# [Study material]

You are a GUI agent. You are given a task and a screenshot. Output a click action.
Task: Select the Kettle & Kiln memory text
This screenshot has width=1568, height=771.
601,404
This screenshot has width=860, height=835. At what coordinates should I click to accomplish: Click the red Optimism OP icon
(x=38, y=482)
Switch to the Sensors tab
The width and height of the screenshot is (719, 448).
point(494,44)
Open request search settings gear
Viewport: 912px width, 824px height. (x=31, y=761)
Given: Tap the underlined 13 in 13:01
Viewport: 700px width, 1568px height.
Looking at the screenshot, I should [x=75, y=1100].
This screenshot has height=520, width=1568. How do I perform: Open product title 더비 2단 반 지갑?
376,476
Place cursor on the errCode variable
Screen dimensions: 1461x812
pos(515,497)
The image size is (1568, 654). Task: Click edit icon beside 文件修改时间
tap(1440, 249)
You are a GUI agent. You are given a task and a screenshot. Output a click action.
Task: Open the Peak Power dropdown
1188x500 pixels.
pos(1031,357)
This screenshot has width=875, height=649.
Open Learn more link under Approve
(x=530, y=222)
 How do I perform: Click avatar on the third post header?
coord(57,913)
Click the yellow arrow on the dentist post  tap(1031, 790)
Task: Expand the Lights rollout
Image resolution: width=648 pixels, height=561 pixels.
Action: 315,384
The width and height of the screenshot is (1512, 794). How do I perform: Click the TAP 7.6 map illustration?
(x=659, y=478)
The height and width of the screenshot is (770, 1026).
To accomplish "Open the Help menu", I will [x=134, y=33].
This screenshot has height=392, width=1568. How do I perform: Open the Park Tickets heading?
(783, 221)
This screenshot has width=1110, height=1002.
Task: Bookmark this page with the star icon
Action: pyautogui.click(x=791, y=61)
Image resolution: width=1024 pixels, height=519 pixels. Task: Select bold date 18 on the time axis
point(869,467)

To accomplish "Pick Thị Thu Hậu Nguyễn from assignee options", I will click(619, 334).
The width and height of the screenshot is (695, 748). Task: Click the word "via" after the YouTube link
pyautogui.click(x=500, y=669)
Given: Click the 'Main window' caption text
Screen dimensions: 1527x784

# [Task item]
All that is wanted is the stretch of lines above from the one containing "This screenshot has width=860, height=835." through the one containing "Task: Open the Peak Power dropdown", duplicated exactly.

# [Result]
This screenshot has width=860, height=835. At what coordinates should I click to accomplish: Click the red Optimism OP icon
(x=38, y=482)
Switch to the Sensors tab
The width and height of the screenshot is (719, 448).
point(494,44)
Open request search settings gear
Viewport: 912px width, 824px height. (x=31, y=761)
Given: Tap the underlined 13 in 13:01
Viewport: 700px width, 1568px height.
Looking at the screenshot, I should [x=75, y=1100].
This screenshot has height=520, width=1568. How do I perform: Open product title 더비 2단 반 지갑?
376,476
Place cursor on the errCode variable
Screen dimensions: 1461x812
pos(515,497)
The image size is (1568, 654). Task: Click edit icon beside 文件修改时间
tap(1440, 249)
You are a GUI agent. You are given a task and a screenshot. Output a click action.
Task: Open the Peak Power dropdown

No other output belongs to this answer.